As defesas dos réus do núcleo dois – ou “núcleo de gerência” – do plano de golpe apresentaram nesta terça-feira, 9, os últimos argumentos para tentar convencer os ministros da Primeira Turma do Supremo Tribunal Federal (STF) a absolvê-los das acusações da Procuradoria-Geral da República (PGR).
Os advogados têm até uma hora cada para fazer sua argumentação. A votação terá início na próxima terça-feira, 16, com o voto do ministro Alexandre de Moraes, relator do processo.

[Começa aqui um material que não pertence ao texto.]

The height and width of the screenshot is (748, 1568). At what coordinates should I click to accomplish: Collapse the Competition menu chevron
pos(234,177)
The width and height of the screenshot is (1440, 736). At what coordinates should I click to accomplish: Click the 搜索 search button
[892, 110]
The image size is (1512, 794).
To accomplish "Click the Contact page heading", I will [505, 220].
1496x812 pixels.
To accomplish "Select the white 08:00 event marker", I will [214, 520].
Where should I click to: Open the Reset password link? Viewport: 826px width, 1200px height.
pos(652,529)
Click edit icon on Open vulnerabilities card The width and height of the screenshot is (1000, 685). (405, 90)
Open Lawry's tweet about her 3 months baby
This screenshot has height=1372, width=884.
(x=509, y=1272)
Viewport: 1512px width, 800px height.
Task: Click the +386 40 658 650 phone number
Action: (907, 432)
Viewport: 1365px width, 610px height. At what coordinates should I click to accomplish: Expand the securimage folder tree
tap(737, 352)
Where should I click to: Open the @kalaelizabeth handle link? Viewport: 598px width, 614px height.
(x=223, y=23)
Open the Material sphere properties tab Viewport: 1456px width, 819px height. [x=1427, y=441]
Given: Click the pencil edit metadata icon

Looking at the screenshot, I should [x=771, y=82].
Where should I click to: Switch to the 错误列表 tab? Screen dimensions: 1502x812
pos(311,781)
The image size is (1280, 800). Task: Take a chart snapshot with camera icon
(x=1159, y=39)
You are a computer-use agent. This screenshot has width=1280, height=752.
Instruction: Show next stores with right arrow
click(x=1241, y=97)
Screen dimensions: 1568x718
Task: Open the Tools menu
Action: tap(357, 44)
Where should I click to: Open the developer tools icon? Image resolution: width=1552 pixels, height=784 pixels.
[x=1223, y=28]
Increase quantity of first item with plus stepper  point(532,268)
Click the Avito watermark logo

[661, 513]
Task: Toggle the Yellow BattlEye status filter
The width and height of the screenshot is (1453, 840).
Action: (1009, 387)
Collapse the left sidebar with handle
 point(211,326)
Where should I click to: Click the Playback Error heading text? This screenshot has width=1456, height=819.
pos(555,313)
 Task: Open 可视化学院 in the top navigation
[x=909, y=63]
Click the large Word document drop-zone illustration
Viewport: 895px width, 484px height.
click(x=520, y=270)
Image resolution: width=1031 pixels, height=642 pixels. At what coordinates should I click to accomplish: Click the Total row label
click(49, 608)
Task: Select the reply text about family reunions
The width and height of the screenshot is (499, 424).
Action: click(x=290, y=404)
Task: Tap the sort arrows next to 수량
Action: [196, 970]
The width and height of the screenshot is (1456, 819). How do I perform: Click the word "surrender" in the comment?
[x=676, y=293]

Como os questionamentos processuais foram analisados nos julgamentos anteriores, em que os ministros condenaram 24 réus do “núcleo crucial”, do “núcleo de desinformação” e do “núcleo de ações coercitivas” da trama golpista, os advogados abandonaram as objeções processuais e concentraram a argumentação nas provas da investigação.
As defesas buscam evitar o mesmo desfecho enfrentado pelos réus que já foram julgados. A tendência, no entanto, é que a Primeira Turma imponha novas condenações. Neste núcleo estão réus que fizeram parte do governo do ex-presidente Jair Bolsonaro e, por isso, sua participação é considerada central para dar suporte ao plano de golpe, o que complica a situação do grupo.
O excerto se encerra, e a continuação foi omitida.